"Need to know" security for data analysis (poster - the abstract will appear in the program)


The massive amounts of information that are being collected about each
of us will only increase as sensors become ever cheaper and more
powerful. Analysis of this wealth of data supports advances in medicine
and public health, improved software and services through user pattern
analysis, and more efficient economic mechanisms. At the same time, the
potential for misuse of such data is significant. A long-term research
question is how best to support beneficial uses while inhibiting misuse.

One approach is to enable individuals to maintain tighter control of
their own data while still supporting the computation of group
statistics. Currently, analysts are usually given access to all data in
order to compute statistics, and often use a third party service
provider to store, or even process, such data.

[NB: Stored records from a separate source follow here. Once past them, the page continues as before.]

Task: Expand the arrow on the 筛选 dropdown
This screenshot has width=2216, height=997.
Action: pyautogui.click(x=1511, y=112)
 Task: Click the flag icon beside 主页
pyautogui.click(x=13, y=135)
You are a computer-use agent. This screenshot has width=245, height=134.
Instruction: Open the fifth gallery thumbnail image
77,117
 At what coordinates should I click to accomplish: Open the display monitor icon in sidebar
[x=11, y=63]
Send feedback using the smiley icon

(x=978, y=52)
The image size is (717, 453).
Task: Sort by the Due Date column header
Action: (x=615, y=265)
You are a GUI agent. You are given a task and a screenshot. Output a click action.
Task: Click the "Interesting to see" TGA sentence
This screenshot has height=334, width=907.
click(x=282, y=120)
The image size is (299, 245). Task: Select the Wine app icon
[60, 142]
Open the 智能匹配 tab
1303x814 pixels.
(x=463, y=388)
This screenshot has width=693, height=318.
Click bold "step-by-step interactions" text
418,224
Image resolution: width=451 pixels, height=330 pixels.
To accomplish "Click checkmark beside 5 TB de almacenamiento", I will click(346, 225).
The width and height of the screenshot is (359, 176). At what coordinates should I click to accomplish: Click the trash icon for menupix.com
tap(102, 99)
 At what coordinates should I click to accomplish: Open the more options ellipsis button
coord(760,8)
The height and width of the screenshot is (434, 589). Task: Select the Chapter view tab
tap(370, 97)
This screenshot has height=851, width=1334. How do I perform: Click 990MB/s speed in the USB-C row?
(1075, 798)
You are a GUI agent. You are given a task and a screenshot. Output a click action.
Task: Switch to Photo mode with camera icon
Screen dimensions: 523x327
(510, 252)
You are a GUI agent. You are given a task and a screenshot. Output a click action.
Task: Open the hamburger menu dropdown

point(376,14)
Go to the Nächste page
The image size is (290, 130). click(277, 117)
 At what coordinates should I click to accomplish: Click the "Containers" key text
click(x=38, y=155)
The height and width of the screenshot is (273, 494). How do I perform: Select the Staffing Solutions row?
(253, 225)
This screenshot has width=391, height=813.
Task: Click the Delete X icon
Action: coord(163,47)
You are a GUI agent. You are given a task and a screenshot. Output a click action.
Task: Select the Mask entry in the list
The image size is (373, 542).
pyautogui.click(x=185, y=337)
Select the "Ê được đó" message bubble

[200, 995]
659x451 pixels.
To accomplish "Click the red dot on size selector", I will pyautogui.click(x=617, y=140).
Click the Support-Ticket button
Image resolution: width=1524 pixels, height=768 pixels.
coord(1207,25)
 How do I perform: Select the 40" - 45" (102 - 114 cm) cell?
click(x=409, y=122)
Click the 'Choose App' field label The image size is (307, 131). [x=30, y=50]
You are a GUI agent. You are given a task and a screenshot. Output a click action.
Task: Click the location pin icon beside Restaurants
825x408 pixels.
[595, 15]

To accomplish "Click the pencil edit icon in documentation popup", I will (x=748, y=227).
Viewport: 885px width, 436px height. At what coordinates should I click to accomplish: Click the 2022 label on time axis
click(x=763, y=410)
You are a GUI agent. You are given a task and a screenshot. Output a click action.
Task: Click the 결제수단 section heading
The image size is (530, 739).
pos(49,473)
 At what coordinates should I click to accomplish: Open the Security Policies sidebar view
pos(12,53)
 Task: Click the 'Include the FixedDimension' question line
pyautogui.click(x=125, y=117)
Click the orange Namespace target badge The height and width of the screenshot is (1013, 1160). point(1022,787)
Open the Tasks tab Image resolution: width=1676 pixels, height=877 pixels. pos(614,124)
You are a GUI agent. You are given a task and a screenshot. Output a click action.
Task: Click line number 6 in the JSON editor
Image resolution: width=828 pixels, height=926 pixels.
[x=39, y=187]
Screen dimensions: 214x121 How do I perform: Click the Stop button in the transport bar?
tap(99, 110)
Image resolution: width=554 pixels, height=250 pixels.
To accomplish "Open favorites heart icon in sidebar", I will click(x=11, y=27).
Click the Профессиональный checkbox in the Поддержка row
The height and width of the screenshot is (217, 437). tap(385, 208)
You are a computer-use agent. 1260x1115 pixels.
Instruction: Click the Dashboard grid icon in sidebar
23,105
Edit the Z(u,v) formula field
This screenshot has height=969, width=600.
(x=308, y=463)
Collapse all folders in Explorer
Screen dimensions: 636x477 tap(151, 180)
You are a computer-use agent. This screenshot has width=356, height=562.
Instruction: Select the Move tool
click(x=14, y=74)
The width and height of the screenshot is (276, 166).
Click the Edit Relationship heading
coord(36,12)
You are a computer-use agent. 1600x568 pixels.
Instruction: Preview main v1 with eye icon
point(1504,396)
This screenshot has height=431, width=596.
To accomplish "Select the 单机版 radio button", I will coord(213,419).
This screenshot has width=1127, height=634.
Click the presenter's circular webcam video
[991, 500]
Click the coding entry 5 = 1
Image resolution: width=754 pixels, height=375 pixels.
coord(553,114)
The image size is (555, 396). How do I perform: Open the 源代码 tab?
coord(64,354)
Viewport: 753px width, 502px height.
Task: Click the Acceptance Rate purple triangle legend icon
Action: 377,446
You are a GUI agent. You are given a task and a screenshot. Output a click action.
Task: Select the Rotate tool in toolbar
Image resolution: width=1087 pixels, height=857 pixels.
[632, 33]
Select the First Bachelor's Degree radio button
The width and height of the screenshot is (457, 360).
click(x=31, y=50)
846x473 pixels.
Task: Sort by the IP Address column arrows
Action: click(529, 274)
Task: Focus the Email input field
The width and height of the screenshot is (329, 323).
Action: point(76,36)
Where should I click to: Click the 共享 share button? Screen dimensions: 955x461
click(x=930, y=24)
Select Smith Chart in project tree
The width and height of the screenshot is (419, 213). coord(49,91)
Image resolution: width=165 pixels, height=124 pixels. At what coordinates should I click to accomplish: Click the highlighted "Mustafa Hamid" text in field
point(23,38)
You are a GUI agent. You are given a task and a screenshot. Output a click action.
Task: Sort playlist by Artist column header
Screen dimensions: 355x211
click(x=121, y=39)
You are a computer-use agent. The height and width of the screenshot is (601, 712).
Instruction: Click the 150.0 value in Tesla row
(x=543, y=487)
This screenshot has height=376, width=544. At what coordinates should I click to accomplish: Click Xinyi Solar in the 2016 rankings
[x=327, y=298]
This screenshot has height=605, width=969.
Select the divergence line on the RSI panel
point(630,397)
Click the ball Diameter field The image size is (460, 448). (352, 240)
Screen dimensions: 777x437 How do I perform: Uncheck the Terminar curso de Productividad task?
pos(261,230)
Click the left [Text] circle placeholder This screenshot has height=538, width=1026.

Either the third party
has access to all data or the data are encrypted, in which case the
third party does no processing. An interesting research question is how
to provide mechanisms to support “need to know” security in which an
individual has full access to her own data, the third party learns
nothing about the data but can nevertheless contribute to the
processing, and the analyst learns only the desired statistics. We have
explored “need to know” security in connection with MyUnity, a prototype awareness system.

MyUnity collects data from a variety of sources and displays summary
presence states, such as “in office” or “with visitor,” computed
from the received data. MyUnity was deployed in a small research lab and
has been in use by over 30 people for more than a year. To avoid
concerns about misuse, the system did not store any data initially. The
researchers developing the system were interested, however, in analyzing
usage patterns, and users expressed interest in seeing personal trends,
activity patterns of coworkers, and long-term data pooled across groups
of users, all requiring data to be stored. At the same time, users
continued to be concerned about misuse of stored data. We looked at
“need to know” security for cases in which, at each time step, each
member of a group of users has a value (i.e., a presence state) to
contribute, and the group would like to provide only an aggregate view
of those values to people outside their group.

We designed and implemented an efficient protocol that enables each user
to encrypt under her own key in such a way that a third party can
compute an encryption of a sum across values encrypted under different
keys without the need for further interactions with the individuals. The
protocol provides means for an analyst to decrypt the encrypted sum. We
designed key structures and extensions to provide a family of efficient
non-interactive “need to know” protocols for time series data in which
the analyst learns only the statistics, not the individual data values,
and the third party learns nothing about the values.